In his book, Davis details how there have been two kinds of bald eagles throughout American history: the symbol and the living bird.

According to Davis, the bald eagle was the obvious choice as an all-American emblem—an indigenous bird free from European influences. “We always embraced the symbol,” Davis says. “We put it on the medal of honor, on all our sports teams’ uniforms, on our most famous motorcycle.”

But then there’s the way we actually treated the bird. Even though the eagle was an emblem for our burgeoning nationality, for much of the 18th and 19th centuries, ornithologists shot the bird out of the sky in order to study it, families killed them because of a rumor that they were baby snatchers, and farmers did the same because of a rumor that they snatched livestock with their large talons.

How is it, Davis asks, that we could hold this bird in such high esteem and be so violent toward it as a wild animal?

In his previous book, the Pulitzer-winning The Gulf: The Making of an American Sea, Davis told us about the Gulf of Mexico’s beauty and bounty and yet how hell-bent we’ve been to destroy our water and coastal land. Davis’s new book is much more optimistic.

“I wanted to write a more positive story,” Davis says. “The bald eagle epitomizes a success story. We are beat over the head with grim environmental stories. We are emotionally saturated with all this doom, and we can only take so much. I wanted to offer an alternative.”

He tells the story of how we twice redeemed ourselves. The first time, after centuries of gratuitous violence toward the bird, we finally recognized that we were in an unsustainable relationship with our national symbol and passed the Bald Eagle Protection Act in 1940.

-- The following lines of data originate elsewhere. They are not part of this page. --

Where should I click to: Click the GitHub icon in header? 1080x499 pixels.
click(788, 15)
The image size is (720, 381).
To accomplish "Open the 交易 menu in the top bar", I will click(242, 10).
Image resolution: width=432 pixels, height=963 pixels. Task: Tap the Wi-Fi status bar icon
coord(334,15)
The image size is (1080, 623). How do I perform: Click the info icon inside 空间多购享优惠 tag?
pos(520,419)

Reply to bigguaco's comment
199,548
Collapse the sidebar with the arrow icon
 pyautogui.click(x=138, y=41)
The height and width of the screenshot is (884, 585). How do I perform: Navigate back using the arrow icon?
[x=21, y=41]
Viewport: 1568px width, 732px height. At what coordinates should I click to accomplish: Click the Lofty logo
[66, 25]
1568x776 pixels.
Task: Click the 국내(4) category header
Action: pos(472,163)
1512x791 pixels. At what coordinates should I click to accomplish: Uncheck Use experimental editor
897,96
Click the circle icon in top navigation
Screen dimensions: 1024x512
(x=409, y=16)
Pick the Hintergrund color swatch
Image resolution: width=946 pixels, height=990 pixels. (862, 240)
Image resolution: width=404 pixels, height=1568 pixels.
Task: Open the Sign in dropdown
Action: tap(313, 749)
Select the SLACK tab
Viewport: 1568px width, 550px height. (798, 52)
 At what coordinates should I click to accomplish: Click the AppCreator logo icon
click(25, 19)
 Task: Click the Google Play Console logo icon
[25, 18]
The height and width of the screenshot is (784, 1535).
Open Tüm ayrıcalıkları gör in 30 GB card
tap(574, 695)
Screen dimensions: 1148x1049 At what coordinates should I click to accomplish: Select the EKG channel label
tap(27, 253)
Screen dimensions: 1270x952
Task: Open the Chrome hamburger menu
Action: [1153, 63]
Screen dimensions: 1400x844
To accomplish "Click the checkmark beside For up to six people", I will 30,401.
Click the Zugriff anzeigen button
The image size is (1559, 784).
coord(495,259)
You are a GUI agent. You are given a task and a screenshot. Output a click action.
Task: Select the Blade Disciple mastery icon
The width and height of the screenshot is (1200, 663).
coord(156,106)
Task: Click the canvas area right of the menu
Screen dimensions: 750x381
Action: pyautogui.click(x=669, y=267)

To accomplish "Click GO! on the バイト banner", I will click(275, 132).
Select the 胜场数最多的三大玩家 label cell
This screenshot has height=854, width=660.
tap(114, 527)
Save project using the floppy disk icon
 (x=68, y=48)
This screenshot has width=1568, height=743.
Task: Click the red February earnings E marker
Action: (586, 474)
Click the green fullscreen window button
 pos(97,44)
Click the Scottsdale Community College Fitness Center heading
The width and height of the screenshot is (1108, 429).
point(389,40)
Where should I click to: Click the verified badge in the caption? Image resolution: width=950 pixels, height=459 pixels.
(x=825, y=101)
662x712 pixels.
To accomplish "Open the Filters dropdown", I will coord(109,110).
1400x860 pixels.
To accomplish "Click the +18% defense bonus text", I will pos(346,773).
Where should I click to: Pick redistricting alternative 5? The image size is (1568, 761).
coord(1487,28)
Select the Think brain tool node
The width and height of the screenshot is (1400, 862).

Our second good act came in the 1970s. Thanks to good government officials, diligent scientists and citizens concerned that we were fouling our own nest, we made a major shift in environmental sensibility and banned DDT.

But we still have a way to go. Davis details a couple of moments in our recent history where local officials were poor stewards of the bald eagle. In 2013, developers of the 522-acre residential project Long Bar Pointe cut down a legally protected tree that housed a bald eagle nest.

As Davis wrote, “A horrified boater reported seeing a bright-red helicopter drop down over the property and use its rotor blades to blow apart an eyrie stick by stick.” The eagles kept returning to the area and rebuilding their nest until 2018, when the developers were granted permission by the Trump-pressured U.S. Fish and Wildlife Commission to cut down the tree and keep the birds away for good.

Sarasota County officials also destroyed the home of a nesting pair of eagles that built their eyrie on the “skeletal lighting structure above the right field” at Ed Smith Stadium. In 2010, the county applied for a permit to take down the nest, arguing that the lights endangered the eagle. Davis points out that ospreys, whose nests are nearly identical to bald eagles, frequently build their nests on lighting structures all over the state without incident. The county was granted permission and the birds were “forced to forfeit their two eggs.”

The birds came back two more times. Each time they rebuilt their nest, and each time the county applied for permits to remove them, until finally, “the eagles circled the field from above, watching everything they had built being destroyed and thrown in a dumpster, and then they left for good.”

At the dump, Davis got close to a juvenile bald eagle perched on a plastic methane tube poking out of a grassy hill hiding the trash decomposing underneath. He doesn’t get upset when he sees bald eagles at the dump. In fact, he says their presence is a good thing. All these juvenile bald eagles signal that there is a new generation. They’re reproducing.

“There was once a time when scientists thought bald eagles wouldn’t tolerate us,” Davis says. “But they do. They are perfectly willing to live with us.”